DESCRIPTION OF OPERATION:  The patient was brought to the OR and laid supine on the OR table. After general anesthesia was induced, the left lower extremity was prepped and draped in usual sterile fashion. This was done after a tourniquet was placed high up on his left thigh. Esmarch bandage was used to exsanguinate the left lower extremity, and the tourniquet was inflated to 300 mmHg.

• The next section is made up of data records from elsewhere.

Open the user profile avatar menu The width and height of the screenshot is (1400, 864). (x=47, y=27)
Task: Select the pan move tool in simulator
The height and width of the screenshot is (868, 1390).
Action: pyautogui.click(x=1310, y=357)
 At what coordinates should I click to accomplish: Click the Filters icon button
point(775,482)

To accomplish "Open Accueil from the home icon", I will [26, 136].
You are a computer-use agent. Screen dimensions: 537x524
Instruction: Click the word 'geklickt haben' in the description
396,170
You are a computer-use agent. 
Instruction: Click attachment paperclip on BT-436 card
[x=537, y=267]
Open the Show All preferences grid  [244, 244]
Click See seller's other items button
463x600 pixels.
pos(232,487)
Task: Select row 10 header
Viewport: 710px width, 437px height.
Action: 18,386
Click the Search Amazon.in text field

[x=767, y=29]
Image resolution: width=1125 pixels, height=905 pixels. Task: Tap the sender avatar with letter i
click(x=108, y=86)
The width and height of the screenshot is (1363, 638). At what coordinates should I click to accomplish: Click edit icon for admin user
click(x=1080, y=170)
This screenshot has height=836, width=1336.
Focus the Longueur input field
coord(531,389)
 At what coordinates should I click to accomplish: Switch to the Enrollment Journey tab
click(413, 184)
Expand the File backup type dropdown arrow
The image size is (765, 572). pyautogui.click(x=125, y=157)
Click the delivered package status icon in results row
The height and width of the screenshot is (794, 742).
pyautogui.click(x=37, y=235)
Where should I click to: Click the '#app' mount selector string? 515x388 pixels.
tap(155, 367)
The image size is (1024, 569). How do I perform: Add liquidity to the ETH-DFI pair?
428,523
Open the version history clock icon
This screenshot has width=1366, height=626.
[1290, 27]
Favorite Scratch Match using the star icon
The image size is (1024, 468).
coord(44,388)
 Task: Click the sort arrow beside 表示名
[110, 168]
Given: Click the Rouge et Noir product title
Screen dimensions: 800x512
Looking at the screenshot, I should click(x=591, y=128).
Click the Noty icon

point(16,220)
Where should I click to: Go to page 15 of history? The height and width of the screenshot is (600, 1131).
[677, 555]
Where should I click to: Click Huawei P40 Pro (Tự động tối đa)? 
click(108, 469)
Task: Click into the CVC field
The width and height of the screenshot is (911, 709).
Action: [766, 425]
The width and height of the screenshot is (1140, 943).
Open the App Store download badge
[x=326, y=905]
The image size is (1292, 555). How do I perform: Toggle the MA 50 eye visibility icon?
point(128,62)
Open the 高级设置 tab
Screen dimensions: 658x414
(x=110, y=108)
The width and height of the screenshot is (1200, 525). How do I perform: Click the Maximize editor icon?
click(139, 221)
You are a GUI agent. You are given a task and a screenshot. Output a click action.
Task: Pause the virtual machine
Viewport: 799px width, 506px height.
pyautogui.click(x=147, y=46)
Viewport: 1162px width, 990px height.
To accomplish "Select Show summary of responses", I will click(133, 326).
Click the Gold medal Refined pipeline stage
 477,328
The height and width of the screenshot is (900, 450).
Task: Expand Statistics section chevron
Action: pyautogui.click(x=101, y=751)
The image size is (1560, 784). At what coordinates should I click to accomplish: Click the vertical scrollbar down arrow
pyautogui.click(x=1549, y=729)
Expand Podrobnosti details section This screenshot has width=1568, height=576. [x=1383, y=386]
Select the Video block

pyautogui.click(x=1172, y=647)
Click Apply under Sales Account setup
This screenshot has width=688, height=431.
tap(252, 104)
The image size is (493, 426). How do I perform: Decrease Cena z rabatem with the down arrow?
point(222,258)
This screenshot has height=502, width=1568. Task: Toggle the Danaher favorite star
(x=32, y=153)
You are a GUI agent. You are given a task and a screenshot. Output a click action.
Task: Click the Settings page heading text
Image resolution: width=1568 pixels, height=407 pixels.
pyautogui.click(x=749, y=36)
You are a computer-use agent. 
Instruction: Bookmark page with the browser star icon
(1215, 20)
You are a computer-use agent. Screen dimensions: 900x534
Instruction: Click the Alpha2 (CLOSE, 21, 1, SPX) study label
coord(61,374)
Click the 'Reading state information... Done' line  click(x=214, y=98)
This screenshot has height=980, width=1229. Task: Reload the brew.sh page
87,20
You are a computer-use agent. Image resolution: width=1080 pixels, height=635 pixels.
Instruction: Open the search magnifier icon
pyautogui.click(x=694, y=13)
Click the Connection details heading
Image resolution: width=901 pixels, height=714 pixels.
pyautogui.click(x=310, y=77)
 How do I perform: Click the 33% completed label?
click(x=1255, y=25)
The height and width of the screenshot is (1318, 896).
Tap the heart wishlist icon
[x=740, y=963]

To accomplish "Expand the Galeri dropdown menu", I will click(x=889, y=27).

Next, a standard lateral approach to the lateral tibial plateau was performed. A submeniscal arthrotomy was performed. Prolene suture was placed into the meniscus elevating the meniscus, allowing visualization of the joint surface. A depressed posterolateral piece of the articular surface was encountered. Next, the fracture was opened up, wedged like a book using a Cobb elevator. Next, using a combination of elevators and bone tamps, the depressed articular segment was elevated to line it up with the remaining articular surface. This was done from below. Once the articular surface was disimpacted and elevated to its anatomic position, 15 mL of allograft bone chips were impacted into the defect underneath.

Next, two K-wires were placed to provisionally hold the reduction of the articular surface. A Synthes 3.5 proximal tibial nonlocking plate was fashioned to the lateral aspect of the tibial plateau. Three screws were placed distal and four screws into the proximal fragment. All screws were placed in standard AO fashion. Next, K-wires that were initially placed were removed. C-arm fluoroscopy was used to confirm excellent position of the articular surface on both the AP and lateral fluoroscopic images, as well as positioning of all screws and hardware.

Next, the wound was thoroughly irrigated with normal saline. Plain films were obtained in the OR. The submeniscal arthrotomy was closed using Prolene suture and tied down to the plate. The IT band was closed with 0 Vicryl suture in figure-of-eight fashion followed by subcutaneous layer of 2-0 Vicryl sutures and staples for the skin. Sterile dressings were applied. The patient was placed into a knee immobilizer. Prior to closure, the tourniquet was deflated and hemostasis was obtained. There were no complications.